Tech during Trump

Last week, somewhat unexpectedly, Donald Trump became President-elect of the United States. Despite the outrage and protests, he will take office in late January. Ever since the victory, his future administration’s impact on topics such as M&A transactions and food production have been the focal point of many articles published online. While many tech sites have been doing double duty of discussing tech while also telling everyone how the world will end on January 20th when Trump is sworn into office, I actually preferred the opinion of Leo Laporte on this week’s TWIT:

 

This is the second conversation we can’t have, which is what a Trump administration will look like to tech. My reluctance to get into that is, it’s an unknown. And we can say what he said in the campaign. I think he is already backpedaling on some things. In many cases he said inconsistent things about a lot of things…

 

While I think this opinion can be applied broadly to a number of articles being published online, you came here to read about tech (or just found us by accident, to which I thank you). So, I will endeavor to keep this post focused on tech and not, oh say, immigration and wall policy. The fact of the matter is that Trump has yet to take office. As Leo said, Trump has been speaking pretty much non-stop since he won the election and has already gone back on many items that were core ideas of his campaign. I think it’s too early to understand the impact he will have on the tech sector, business and the direction the industry will take in the next four years. One thing I do believe is that whatever the impact, unlike economic policy, we will see the change in tech sector rather quickly.

 

As if this needs to be said, technology moves fast. I work for a SaaS company who specializes specifically in fintech applications. We have a roadmap that stretches out about 1-2 years into the future and can be changed at any time. Companies release smartphone updates before their current generation flagship killer is even a year old (I’m looking at you OnePlus).
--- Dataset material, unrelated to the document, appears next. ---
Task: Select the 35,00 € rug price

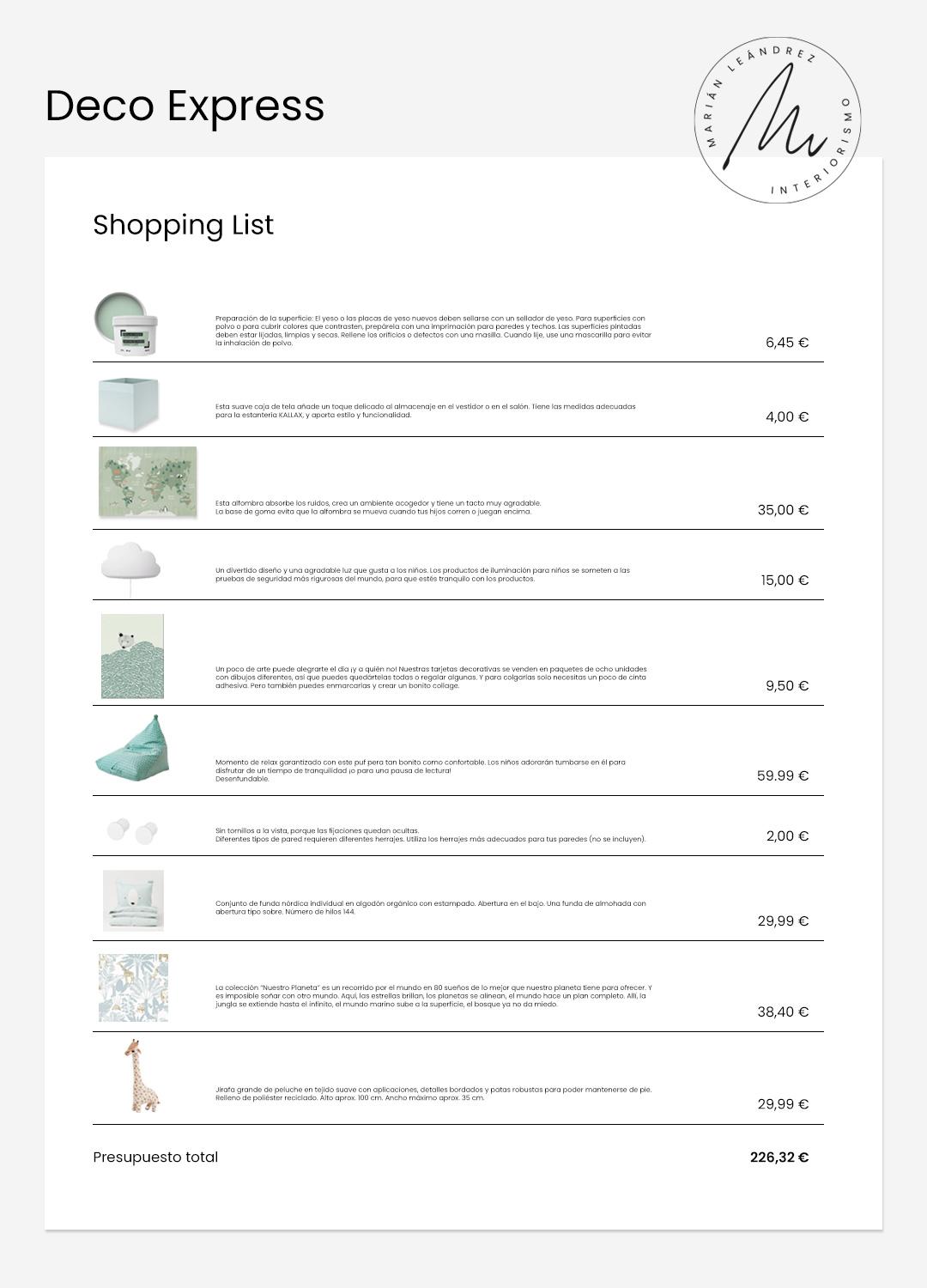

The Amazon Echo was released in  late 2014 to much fanfare. It took Google a little less than two years to release a similar product. As you read this similar products are heavily rumored from other tech heavyweights. Economic and foreign policy set by a president can take years to begin having an effect on the country. The Reagan tax cuts are an excellent example. While providing some immediate relief to the average America and some results during the 80s, many agree that the economic boom of the Clinton years, more than 10 years later, was a main result of Reagan’s economic policy. This is not the case with technology; it will not wait. I expect we can see the effects on the tech sector within 6-12 months based on which policies Trump chooses to pursue. Whether due to Trump’s rumored changes to the corporate tax code, H1B visa system reform, asking Apple to move iPhone manufacturing to the US (this is already starting to happen, btw) or his insistence to force companies to do what the government wants, the tech sector will respond swiftly and most likely in a very public fashion.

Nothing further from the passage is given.